I was given the responsibility of making sure
that the site moved from concept to reality. Luckily I had a secret
weapon: a team of creative, technical, and practical folks with the
talent and vision to make it happen.
Throughout the design and production phase we aimed to produce a
site that was customer-centric. We have had many discussions that
centered on color schemes, how our brand fits, and which background and
text scheme was better: dark background - white text or white
background - black text. We tossed the rationale around for which
scheme was better on the eyes, what our legacy customers would want,
and what marketing savvy customers would want.
The answer was apparent, let the customer decide what they want. We
chose to create a set of buttons on the header that allows the viewer
to change the contrast options for themselves. Instead of us forcing a
scheme down a user's throat we consciously chose to give them a say in
the matter. Go ahead try it out. Which one is better on your eyes?
Which one do you prefer?
We hope you enjoy our new web site. Come back often as we are planning on rolling out new content monthly.
-jb
Here comes mobile...
Posted by jbrodeur on 9/19/2007
On Tuesday, September 17th, Google began selling ad space on web pages via cell phone. AdSense for mobile is a big deal from a big company. With AdSense, Google is jockeying for position in a fledgling market. As noted in this New York Time's article, the mobile advertising market is currently small.

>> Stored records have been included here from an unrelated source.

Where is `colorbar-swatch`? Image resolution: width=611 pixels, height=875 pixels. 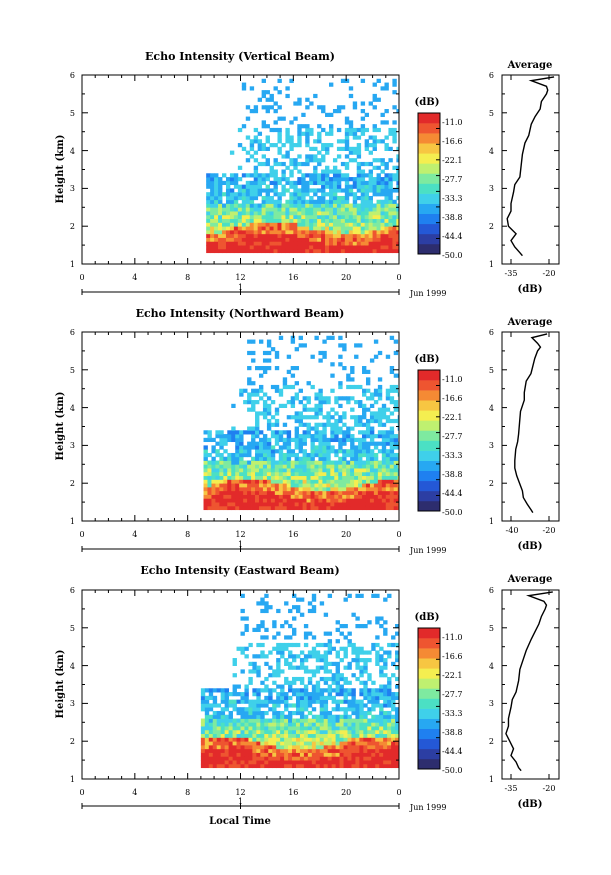
colorbar-swatch is located at coordinates (429, 138).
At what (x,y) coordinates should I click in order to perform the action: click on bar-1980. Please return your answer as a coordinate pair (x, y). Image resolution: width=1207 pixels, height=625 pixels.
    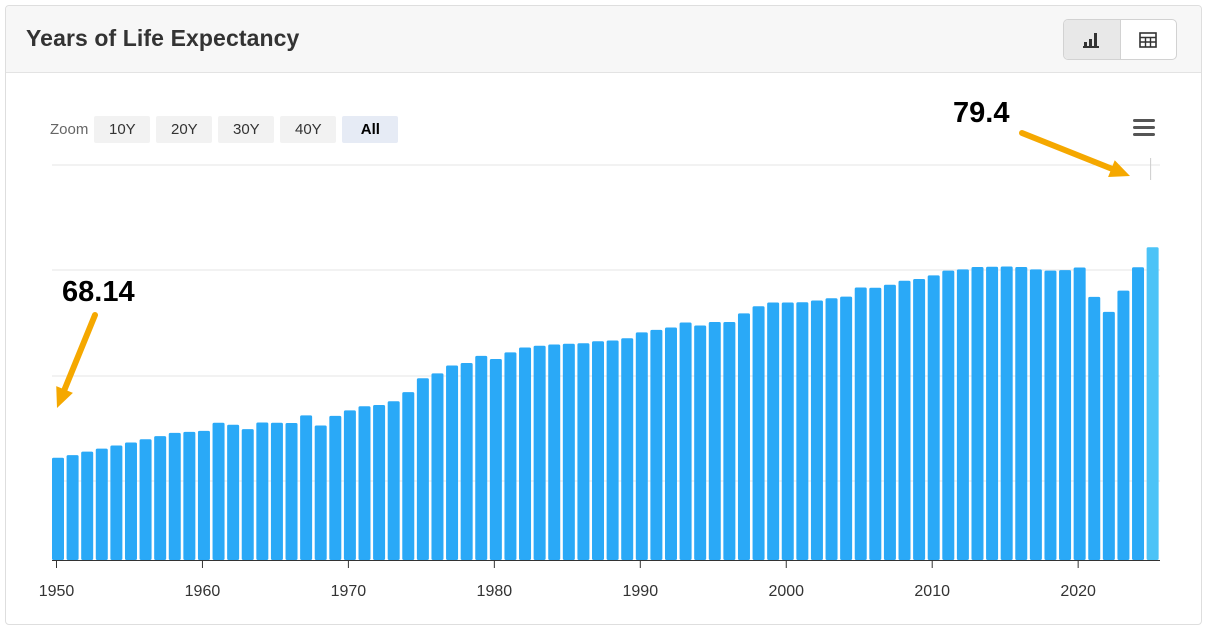
    Looking at the image, I should click on (496, 460).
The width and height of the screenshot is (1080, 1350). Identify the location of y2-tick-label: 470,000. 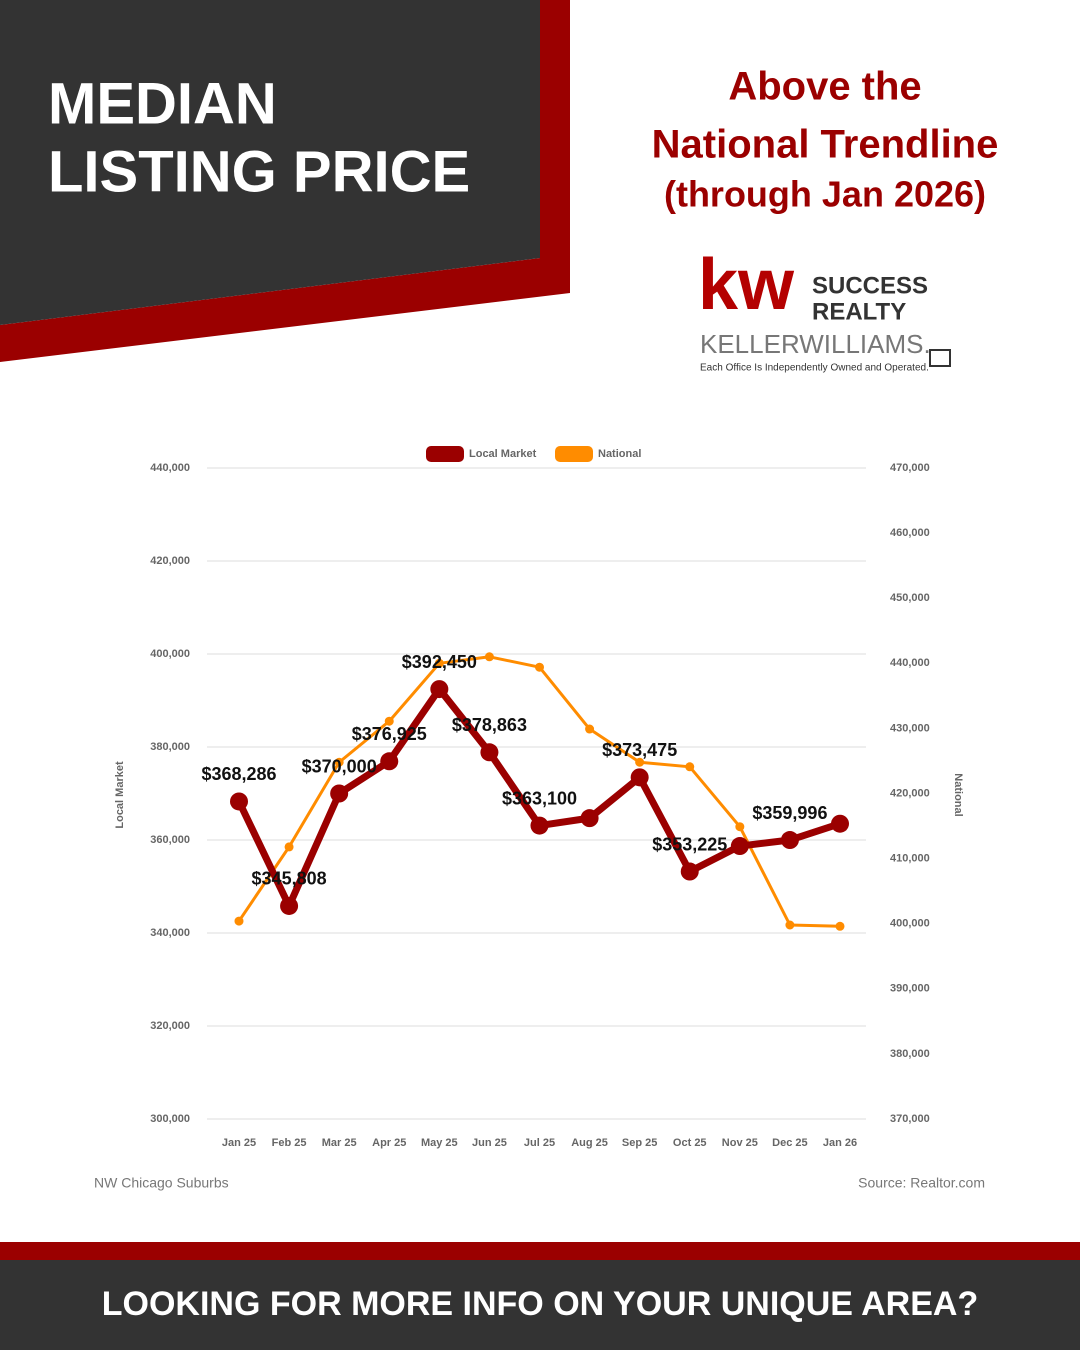
(910, 468).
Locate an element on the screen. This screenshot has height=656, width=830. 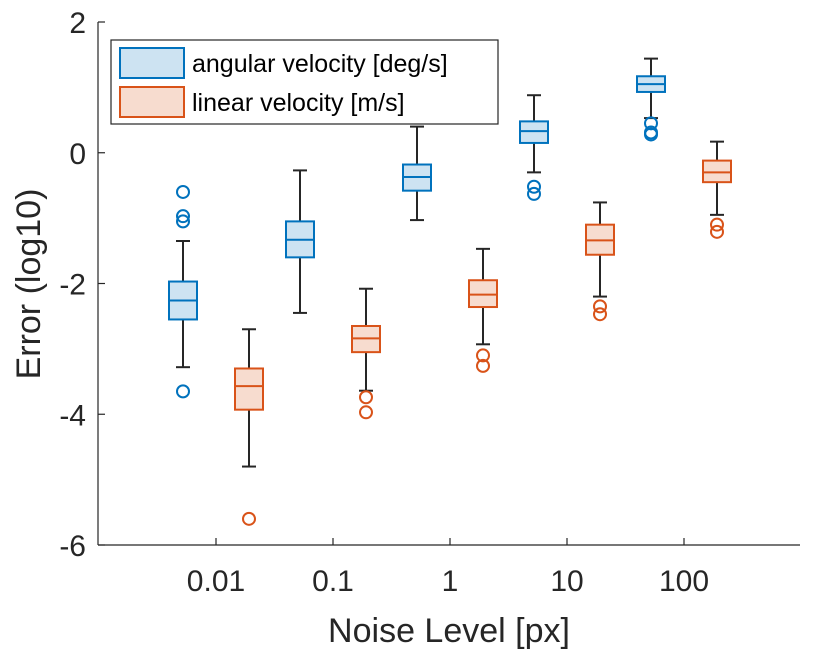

As an advertising sector I expect mobile to make a larger leap into the mainstream. With Google's AdSense going mobile, I'm apparently not the only one with these expectations. According to a report by Veronis Suhler Stevenson (which was released prior to the Google announcement), internet & mobile services will become the fastest-growing advertising channel, doubling to $61.98 billion from 2006 to 2001.
Make no bones about it. Mobile is coming. To some degree it's already here, think of all the people who have cell phones. The tiny plastic devices we started carrying around to make emergency calls have worked their way into our lives as technology we NEED to have. It's a logical place for the convergence of interpersonal communication tools (the phone, email), production tools (planners, calendars, memopads, password keepers, web browsers), and personal commerce (checking bank account balances, writing digital checks).
Why not advertise on mobile devices? Afterall, a recent study by iProspect and Jupiter Research says that offline influence on online search sites yields a 39% conversion rate. With that in mind, if I'm walking down the street with my Blackberry and see a billboard for a new restaurant. I can go onto my mobile phone - search out an online reservation service - make a reservation, or maybe put off the reservation for this restaurant in favor of another restaurant that Google might notify me about via AdSense mobile, or from a review I had seen on the reservation site. Either which way, I've gotta eat - so I literally feed into that 39% conversion rate.